The free market performs a million daily miracles to present us with an abundant choice of safe and reasonably priced food, creating millions of jobs and providing us with an ease of consumption unimaginable to our grandparents’ generation.
But the way we produce, distribute, market and consume food raises a series of difficult policy questions which government cannot shirk. The state already regulates in minute detail how food is grown, and livestock are reared, in order to safeguard both human health and our natural environment. We subsidise food producers to an extent no other industry enjoys. We regulate the sale and marketing of food for health and other reasons. From the national curriculum to hospital meals, the availability of migrant labour to the public health impacts of obesity, government is responsible for a myriad of actions which shape the nation’s relationship with food.
And the need for government to review and rethink its influence and role is only increasing. It’s not just the case that we need to reconsider how our biggest manufacturing industry, food and drink, fits into the government’s broader Industrial Strategy; there are other urgent and inescapable policy questions with which government must grapple.
Globally, we are the first generation more likely to die as a result of lifestyle choices than infectious disease. Diabetes, cardiac disease and other obesity-related conditions are costing the NHS billions and drastically harming the lives of millions. Obesity is a particular issue for poorer communities and young people. Children from the most deprived areas are three times as likely to be obese as those from the least deprived.
Intensive farming, of the kind that has increased production so much since the Second World War, also generates environmental problems.
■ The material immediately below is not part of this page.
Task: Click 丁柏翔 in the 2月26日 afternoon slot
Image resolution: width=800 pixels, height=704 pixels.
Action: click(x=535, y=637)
The impacts on soil health, air quality, river freshness, biodiversity and climate change have raised urgent questions about how we can make food production genuinely sustainable.
And we cannot afford to ignore new challenges to food security. The world’s population is growing, with mass migration to cities, resource competition intensifying between nations, huge stress on water supplies and climate change altering what the land is capable of supplying. Trade barriers are re-emerging and new public health dangers growing, from anti-microbial resistance to viral mutations. It is critical to review how we secure the food of the future.
To address these growing problems, to ensure the security of our food supply and to maximise the benefits of the coming revolution in agricultural technology, the government proposes to develop a new integrated National Food Strategy.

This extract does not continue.